A company learned the hard way that just because their business is majority owned by a woman, it doesn’t mean they are a Women-Owned Small Business (WOSB) in the eyes of the SBA. The question is one of both ownership and control.
The case is SBA No. WOSB-113. In December 2016, Joint Information Network (JIN) submitted an offer for a contract to provide software engineering and database services in support of the U.S. Navy Naval Information Warfare Center (NIWC). The contract was to be awarded directly to a WOSB on a sole source basis. The contracting officer (CO) awarded JIN the $30 million contract in January 2017. The contract period for performance ended April 17, 2020, but, as of this decision, the contract was not closed. When JIN submitted the offer, it was a partnership owned 60% by Ms. Jihong Jin and 40% by her father, Dr. Yahne Jin, per a partnership agreement from April 2016. The partnership agreement also stated that no partner could enter into a contract for JIN without the approval of the other partner. In other words, while Jihong was the majority owner, her and Yahne had to agree in order to have JIN sign any agreements. In April 2019, the agreement was modified to give Jihong only 51% ownership, but status as sole Managing Partner, giving her full control of JIN.
In October 2020, based on a report from the NIWC’s Office of Inspector General, the CO initiated a protest of JIN’s WOSB status, stating that JIN was not at least 51% owned and controlled by one or more women who are U.S. citizens. In February 2021, the SBA’s Director of Government Contracting (DGC) officially determined that JIN was not an eligible WOSB for the contract, stating that while JIN was majority owned by a woman, it was not controlled by a woman at time of proposal submission and performance of the contract. We touched on a similar case back in 2017.
JIN appealed, arguing that the company had represented itself in good faith, believing Jihong’s majority ownership and her having the highest position in the company was enough to indicate she had control. They further argued that Jihong had final say and was the only individual managing the business’ daily operations and decisions. Furthermore, when JIN became aware of the potential issue even before the protest, the owners had modified their partnership agreement to give Jihong sole control in April 2019.
In its decision on the appeal, the SBA’s Office for Hearings and Appeals (OHA) turned to 13 CFR § 127.200 through 13 § CFR 127.202. The OHA noted that for a company to qualify as a WOSB, the business must be “not less than 51 percent unconditionally and directly owned and controlled by one or more women who are United States citizens.” “Owned and controlled” are treated as distinct and separate requirements, 13 § CFR 127.202 specifically states: “In the case of a partnership, one or more women, or in the case of an EDWOSB, economically disadvantaged women, must serve as general partners, with control over all partnership decisions.” A woman must also hold the highest officer position in the business and have the experience needed to do such properly. The regulation further requires that men cannot exercise actual control or have the power to control the business if it wishes to be eligible for WOSB status. In other words, women must own the business and be in control both on paper and in practice.

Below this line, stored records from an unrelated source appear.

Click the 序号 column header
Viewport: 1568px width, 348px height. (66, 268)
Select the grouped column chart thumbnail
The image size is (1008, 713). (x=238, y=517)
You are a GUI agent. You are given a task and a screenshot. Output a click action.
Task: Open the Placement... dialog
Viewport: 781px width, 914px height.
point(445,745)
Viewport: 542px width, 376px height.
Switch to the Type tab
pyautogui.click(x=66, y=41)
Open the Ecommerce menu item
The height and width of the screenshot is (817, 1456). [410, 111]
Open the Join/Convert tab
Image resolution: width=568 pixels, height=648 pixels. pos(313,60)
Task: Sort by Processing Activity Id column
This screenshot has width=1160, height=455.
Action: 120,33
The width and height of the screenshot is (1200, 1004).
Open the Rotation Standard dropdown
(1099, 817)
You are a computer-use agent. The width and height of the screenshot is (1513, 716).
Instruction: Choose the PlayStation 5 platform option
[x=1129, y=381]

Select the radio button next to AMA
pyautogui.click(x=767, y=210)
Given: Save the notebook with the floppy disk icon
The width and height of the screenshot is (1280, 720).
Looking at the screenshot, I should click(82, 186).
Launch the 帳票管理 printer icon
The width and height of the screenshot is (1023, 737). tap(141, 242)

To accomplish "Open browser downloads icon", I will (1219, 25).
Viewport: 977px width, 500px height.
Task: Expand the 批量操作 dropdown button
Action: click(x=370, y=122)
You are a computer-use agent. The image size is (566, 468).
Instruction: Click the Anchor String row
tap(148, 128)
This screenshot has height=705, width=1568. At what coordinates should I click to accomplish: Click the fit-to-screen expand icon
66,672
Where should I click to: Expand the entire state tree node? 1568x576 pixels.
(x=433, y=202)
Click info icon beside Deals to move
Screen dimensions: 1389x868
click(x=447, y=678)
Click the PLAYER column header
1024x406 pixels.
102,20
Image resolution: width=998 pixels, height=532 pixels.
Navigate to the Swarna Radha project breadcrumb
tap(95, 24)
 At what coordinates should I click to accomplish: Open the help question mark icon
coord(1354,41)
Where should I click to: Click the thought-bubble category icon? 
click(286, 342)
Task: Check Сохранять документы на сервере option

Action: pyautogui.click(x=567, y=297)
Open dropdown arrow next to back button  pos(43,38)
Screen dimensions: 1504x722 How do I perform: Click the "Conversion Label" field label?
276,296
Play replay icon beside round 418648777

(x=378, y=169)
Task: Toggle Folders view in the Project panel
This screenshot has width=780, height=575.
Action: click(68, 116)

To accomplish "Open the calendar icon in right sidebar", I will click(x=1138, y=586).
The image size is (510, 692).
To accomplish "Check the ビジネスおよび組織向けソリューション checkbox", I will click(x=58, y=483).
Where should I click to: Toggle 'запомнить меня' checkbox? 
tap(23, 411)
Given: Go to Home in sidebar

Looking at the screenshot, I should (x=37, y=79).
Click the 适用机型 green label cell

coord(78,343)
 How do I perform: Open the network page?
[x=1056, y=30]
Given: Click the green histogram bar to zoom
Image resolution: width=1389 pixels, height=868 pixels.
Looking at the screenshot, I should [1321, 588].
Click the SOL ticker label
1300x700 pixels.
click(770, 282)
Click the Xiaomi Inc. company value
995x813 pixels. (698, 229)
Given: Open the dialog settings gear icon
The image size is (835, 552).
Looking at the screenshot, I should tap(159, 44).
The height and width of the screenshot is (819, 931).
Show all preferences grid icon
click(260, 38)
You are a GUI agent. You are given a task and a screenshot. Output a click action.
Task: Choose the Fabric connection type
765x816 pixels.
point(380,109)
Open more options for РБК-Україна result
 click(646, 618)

The OHA concluded that “Dr. Yanhe Jin legally had the power to control (JIN), as (the agreement) required the assent of both Managing Partners of the firm for all business decisions.” The partnership agreement in place required the assent of both Jihong and Yahne, a man, for all business decisions. While this was later rectified by the April 2019 partnership agreement, “at the time (JIN) submitted its offer in response to the subject procurement on December 16, 2016 and until April 10, 2019, Dr. Yanhe Jin had the power to control (JIN), which the regulations explicitly prohibit.” As a result, the OHA affirmed the DGC’s decision finding JIN ineligible for WOSB status at the time the contract was awarded.
The lesson is clear: “Owned and controlled” isn’t redundant language, it is two separate requirements. The women must not merely have majority ownership, they must be able to control the business by their own decisions without the input of a man. Having a woman as a general partner alone does not make a business eligible for WOSB status. Along with being a small business, she must directly own and actually control the business.